Conocida popularmente como The Dust Bowl (El tazón de polvo), la sequía se extendió por casi una década desde 1930 debido a políticas fallidas sobre los cultivos, empobrecimiento de la tierra, malas prácticas agrícolas y cambio en el clima de la zona. Este fenómeno natural como condicionante económica y productiva es el motor de la migración masiva y angustiosa de los granjeros de Oklahoma a California, entre ellos la familia de Tom Joad de Las uvas de la ira. De acuerdo con cifras de la época, se calcula que aproximadamente 150 mil trabajadores rurales se lanzaron a los caminos californianos en busca de oportunidades de empleo temporal y enfrentaron la discriminación de sus coterráneos, la precarización salarial, la reubicación en campamentos gubernamentales y la miseria de los años posteriores a la Gran Depresión.
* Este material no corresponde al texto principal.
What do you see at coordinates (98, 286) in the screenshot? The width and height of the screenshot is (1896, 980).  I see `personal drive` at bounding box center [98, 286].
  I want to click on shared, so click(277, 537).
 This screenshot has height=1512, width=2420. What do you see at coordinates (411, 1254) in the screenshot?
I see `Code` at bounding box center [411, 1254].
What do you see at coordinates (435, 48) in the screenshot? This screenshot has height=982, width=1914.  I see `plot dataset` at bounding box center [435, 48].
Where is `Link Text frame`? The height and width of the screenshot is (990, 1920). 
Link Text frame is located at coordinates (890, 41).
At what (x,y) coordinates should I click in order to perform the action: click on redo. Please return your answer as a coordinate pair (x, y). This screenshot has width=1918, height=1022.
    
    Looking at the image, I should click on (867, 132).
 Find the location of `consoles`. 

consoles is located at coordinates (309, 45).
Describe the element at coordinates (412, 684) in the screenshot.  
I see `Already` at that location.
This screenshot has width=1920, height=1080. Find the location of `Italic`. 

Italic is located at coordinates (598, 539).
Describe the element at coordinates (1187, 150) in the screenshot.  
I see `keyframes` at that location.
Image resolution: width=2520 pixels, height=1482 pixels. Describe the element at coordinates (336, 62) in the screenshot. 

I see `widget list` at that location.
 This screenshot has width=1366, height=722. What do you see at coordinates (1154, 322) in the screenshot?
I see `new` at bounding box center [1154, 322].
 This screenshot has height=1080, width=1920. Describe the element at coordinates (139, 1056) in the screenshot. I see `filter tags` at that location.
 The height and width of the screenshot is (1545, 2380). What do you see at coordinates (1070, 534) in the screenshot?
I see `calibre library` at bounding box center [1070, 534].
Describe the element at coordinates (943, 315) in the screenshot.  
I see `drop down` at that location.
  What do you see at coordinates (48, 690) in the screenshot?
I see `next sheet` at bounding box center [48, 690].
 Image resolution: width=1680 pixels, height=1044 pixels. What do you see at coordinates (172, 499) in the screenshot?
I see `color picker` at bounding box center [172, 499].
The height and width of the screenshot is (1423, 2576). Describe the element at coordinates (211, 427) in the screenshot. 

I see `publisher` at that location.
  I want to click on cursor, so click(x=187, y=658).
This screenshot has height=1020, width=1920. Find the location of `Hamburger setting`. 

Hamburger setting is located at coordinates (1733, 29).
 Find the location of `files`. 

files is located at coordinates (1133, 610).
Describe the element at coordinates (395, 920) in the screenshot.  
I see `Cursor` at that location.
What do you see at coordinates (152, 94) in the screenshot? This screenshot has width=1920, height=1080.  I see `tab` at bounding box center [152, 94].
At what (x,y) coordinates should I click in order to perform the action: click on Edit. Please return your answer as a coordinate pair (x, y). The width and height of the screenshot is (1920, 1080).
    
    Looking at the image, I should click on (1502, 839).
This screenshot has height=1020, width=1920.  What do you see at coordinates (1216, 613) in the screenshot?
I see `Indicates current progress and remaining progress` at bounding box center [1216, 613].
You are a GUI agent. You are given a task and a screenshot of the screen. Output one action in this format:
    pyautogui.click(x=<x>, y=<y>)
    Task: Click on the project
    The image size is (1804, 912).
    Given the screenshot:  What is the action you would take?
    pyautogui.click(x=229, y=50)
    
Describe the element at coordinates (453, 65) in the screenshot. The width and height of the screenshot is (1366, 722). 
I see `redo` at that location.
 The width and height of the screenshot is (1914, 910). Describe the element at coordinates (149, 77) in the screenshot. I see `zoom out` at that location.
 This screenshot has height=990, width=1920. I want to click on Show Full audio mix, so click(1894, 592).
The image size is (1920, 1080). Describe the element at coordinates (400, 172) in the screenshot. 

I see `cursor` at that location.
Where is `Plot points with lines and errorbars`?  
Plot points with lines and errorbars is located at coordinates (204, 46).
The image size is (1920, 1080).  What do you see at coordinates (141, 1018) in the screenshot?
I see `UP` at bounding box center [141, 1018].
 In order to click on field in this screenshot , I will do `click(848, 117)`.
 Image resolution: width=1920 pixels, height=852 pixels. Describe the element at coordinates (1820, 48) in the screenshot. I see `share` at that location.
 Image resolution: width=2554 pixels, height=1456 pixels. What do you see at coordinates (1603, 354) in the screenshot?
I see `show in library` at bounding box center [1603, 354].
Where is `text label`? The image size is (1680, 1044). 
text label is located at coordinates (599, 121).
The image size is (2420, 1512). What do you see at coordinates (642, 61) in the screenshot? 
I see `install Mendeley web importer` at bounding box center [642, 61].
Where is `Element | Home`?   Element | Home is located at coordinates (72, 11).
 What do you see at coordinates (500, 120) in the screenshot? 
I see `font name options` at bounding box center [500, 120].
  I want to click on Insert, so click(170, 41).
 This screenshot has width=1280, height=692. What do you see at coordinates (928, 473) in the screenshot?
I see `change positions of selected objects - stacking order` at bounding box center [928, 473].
Los sucesos socioeconómicos ligados a esta crisis económica, ambiental y alimentaria influyeron notablemente en la narrativa de Steinbeck en los años 30. Sus obras durante esta década persisten en este factor natural que rondó y acompañó el desarrollo narrativo y periodístico del ganador del Premio Nobel de Literatura en 1962. Para llegar a la plena madurez de los planteamientos narrativos que enmarcaron la gran novela social de Steinbeck, hay otro antecedente novelístico que tiende a dejarse de lado para comprender los orígenes de las preocupaciones ambientales del autor como determinantes de lo social. Se trata de su segunda novela, A un dios desconocido (1933), donde la mística natural aparece como una fuerza notoria que choca con la fe religiosa establecida y la explotación de la tierra.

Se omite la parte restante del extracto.